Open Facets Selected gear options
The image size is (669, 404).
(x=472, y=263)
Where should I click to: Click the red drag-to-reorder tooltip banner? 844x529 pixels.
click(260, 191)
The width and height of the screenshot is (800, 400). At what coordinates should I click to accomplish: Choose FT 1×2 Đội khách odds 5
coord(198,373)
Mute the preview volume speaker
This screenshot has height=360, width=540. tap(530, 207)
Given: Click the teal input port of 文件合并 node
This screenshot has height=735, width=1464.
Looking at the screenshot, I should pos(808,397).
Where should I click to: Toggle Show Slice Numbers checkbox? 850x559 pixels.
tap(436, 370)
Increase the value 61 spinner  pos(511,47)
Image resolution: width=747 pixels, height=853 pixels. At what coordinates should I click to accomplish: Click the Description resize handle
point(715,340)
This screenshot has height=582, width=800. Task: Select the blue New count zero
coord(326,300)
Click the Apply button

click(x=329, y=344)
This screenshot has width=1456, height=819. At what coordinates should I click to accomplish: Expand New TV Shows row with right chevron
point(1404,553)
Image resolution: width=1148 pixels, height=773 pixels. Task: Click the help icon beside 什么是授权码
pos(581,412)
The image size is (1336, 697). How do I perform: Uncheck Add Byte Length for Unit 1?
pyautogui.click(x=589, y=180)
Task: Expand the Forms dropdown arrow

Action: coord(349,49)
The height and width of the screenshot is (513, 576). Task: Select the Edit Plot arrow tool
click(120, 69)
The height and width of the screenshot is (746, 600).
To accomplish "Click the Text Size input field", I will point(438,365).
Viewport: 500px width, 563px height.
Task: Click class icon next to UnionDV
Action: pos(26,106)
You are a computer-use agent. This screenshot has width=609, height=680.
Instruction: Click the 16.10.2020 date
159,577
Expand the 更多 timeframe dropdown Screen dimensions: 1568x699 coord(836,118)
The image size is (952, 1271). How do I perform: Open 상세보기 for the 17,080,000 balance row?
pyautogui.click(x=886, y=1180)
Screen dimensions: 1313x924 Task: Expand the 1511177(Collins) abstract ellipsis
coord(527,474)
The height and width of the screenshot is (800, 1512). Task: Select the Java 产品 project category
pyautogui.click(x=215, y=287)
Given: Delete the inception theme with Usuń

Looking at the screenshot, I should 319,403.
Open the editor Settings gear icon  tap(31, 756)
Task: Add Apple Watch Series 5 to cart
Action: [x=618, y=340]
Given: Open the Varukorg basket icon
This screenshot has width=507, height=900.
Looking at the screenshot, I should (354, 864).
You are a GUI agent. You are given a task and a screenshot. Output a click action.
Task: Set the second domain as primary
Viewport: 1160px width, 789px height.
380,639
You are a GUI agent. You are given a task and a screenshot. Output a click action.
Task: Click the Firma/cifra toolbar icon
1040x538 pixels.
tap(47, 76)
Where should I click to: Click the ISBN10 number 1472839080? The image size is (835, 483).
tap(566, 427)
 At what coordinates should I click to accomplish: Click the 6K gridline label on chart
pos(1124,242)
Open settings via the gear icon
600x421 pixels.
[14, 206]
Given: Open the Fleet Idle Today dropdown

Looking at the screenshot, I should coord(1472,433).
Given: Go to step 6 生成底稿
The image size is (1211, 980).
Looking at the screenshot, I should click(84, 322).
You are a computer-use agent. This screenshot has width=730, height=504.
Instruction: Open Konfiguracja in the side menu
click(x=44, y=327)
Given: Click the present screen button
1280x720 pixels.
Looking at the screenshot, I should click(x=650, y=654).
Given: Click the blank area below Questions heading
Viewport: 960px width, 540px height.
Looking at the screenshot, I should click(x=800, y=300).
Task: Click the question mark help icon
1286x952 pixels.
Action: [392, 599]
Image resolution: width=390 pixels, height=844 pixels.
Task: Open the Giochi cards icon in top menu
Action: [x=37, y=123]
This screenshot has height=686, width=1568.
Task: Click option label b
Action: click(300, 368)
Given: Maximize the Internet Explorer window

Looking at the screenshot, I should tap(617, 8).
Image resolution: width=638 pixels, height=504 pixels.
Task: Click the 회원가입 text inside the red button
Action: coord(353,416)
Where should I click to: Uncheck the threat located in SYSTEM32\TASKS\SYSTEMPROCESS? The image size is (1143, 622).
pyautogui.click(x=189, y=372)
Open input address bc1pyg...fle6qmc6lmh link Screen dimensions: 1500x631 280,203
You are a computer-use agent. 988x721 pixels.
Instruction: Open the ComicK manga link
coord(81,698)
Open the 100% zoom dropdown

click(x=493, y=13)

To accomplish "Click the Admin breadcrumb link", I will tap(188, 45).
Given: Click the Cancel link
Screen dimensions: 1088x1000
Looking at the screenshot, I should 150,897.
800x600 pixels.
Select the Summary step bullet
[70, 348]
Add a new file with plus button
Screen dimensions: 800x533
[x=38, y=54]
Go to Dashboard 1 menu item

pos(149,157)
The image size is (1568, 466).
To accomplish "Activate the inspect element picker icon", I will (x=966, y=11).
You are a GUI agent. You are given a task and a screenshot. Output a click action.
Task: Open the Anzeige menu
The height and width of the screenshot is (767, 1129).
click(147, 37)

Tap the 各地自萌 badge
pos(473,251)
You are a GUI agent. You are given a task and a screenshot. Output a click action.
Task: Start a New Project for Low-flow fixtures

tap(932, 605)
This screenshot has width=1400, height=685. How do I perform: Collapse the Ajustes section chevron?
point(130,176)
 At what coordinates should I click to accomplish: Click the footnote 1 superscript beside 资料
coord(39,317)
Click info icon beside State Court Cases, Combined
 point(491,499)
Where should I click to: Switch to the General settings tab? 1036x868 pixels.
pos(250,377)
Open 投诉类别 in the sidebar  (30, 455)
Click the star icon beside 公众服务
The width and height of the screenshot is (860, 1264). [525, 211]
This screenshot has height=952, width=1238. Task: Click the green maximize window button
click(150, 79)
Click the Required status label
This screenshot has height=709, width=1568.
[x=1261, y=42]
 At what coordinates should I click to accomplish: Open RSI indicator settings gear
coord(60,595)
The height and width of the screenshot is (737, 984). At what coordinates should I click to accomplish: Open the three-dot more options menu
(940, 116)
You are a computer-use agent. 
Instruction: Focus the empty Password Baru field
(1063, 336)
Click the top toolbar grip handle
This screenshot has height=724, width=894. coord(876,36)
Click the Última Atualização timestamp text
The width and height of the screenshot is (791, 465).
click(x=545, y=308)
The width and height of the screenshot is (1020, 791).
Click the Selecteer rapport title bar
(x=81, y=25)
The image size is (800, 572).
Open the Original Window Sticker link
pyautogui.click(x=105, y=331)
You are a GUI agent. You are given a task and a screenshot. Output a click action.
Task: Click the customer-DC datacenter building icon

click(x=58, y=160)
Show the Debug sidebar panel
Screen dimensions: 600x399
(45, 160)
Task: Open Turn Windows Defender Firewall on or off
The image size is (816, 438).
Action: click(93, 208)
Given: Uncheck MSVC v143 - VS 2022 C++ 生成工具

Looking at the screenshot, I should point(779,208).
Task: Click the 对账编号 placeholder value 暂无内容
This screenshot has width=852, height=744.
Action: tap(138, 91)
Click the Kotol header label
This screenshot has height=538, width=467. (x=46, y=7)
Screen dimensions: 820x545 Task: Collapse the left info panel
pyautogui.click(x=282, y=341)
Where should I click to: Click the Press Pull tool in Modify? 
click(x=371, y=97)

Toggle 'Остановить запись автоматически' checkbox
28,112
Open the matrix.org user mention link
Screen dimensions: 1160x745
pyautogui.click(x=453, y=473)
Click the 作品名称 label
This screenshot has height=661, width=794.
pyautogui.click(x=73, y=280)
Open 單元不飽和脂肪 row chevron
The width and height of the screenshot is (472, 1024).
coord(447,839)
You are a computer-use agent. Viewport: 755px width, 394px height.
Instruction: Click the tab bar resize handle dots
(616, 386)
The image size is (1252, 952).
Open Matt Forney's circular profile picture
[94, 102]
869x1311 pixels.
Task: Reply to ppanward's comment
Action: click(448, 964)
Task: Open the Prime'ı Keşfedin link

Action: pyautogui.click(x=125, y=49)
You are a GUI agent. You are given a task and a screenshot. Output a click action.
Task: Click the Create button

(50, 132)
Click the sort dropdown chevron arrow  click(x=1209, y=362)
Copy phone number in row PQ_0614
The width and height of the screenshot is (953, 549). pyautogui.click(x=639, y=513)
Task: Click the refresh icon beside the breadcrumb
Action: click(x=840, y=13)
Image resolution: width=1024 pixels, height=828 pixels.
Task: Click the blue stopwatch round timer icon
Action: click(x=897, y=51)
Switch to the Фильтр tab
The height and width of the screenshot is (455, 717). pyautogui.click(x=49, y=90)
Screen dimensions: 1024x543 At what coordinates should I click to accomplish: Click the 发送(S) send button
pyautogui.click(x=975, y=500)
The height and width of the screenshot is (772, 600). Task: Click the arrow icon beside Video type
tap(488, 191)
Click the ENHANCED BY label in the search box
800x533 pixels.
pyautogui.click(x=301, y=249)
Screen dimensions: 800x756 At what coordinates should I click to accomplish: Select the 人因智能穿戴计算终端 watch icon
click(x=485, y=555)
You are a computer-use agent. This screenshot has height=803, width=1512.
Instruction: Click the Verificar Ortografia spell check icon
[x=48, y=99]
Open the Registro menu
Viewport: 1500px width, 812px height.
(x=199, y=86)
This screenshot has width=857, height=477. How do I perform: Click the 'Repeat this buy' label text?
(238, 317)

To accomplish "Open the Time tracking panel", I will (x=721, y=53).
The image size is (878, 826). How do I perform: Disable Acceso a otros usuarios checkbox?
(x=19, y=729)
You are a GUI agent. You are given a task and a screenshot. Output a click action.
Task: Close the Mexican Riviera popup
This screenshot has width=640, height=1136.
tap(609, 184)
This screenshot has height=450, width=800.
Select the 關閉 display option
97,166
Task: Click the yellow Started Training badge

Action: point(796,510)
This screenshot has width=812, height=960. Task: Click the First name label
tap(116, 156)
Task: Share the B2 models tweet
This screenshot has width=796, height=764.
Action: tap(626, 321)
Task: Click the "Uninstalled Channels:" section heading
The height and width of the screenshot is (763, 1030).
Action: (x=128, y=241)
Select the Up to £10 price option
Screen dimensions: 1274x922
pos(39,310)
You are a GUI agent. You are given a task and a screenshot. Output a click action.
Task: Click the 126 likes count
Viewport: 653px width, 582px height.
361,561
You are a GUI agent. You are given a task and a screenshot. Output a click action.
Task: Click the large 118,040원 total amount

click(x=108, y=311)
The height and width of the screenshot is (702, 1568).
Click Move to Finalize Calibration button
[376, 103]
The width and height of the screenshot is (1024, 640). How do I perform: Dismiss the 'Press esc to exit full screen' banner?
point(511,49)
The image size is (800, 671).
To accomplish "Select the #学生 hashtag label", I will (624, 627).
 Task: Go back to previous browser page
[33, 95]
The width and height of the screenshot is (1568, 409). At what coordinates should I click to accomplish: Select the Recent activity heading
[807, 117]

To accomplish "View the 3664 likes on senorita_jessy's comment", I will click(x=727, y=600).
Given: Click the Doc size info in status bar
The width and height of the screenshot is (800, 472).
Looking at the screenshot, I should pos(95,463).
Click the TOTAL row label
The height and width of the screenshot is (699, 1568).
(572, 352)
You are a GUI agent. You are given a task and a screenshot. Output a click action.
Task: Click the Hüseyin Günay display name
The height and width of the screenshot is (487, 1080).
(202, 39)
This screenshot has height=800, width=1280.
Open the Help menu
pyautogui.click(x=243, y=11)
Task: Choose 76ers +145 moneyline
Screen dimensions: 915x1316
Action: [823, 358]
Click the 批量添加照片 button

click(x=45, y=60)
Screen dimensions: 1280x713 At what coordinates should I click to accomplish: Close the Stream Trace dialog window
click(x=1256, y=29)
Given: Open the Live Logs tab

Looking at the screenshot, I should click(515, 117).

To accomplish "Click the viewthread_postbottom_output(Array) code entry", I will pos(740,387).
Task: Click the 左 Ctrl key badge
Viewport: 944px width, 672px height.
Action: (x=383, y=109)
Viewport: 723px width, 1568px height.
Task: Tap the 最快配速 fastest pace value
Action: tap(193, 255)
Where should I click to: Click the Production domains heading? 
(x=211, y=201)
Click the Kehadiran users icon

☆ ☆ ☆

**WHAT IS NEEDED:**
Pull every line containing the word "status" out of the entries above.

**YOUR RESPONSE:**
Click the Required status label
Given: Click the Doc size info in status bar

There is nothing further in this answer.